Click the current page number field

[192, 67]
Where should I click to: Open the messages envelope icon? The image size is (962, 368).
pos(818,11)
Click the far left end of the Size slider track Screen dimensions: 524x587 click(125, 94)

* * *

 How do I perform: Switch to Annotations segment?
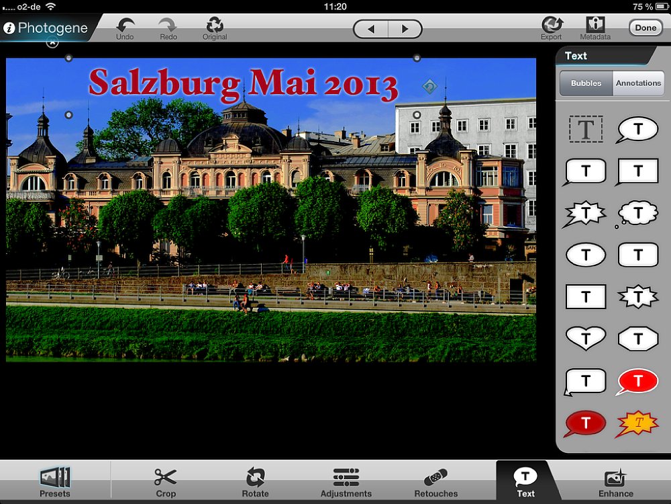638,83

§ **What the exercise asks**
Render the lines from the line with "Where should I" up to and including the line with "Click the far" as a numbered list, leaving out blank lines.

§ **Answer to this exercise**
1. Where should I click to: Open the messages envelope icon? The image size is (962, 368).
2. pos(818,11)
3. Click the far left end of the Size slider track Screen dimensions: 524x587 click(125, 94)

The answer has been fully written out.